People in the industry operate out of "fear" and no one wants to burn relationships they will need later on. But unknowns and people outside the business are wild cards with nothing to lose.

I've worked for producers and have asked a writer's "rep" to sign a release, if we didn't know them. Why? Because again, we weren't necessarily expecting an ongoing relationship with them and didn't want to deal with some outsider who'd go crazy, even though nothing wrong would ever be done. ICM, CAA, UTA, Gersh, William Morris (at the time), sure. Fine, no problem. We'd get scripts from them monthly. But not some rep or even lawyer from the mid-west we'd never heard of. Nothing against the mid-west, BTW.

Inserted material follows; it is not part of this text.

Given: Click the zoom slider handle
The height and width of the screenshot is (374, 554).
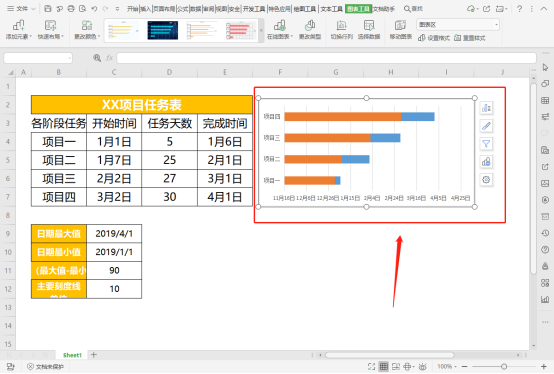Looking at the screenshot, I should tap(504, 367).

If your rep is out here in LA and wants to continue to do business with companies, etc. then they are not going to be suing people left & right nor "allow" their clients to. Word would get out fast and no one would accept their submissions any more. Who needs that headache or worry? Two volcano movies. Two asteroid films. Multiple shark attacking people films. Werewolves and vampire projects galore. Etc.

Yes, get your material read. But still, be a little careful -- not paranoid -- with what companies you are dealing with who might try to pull a fast one on you. Not every company or deal leads to success, obviously.
TRUE.

But, hopefully I never have to sign one of these...

I guess I deal more with "Sorry. Can't read it, we have something similar in development."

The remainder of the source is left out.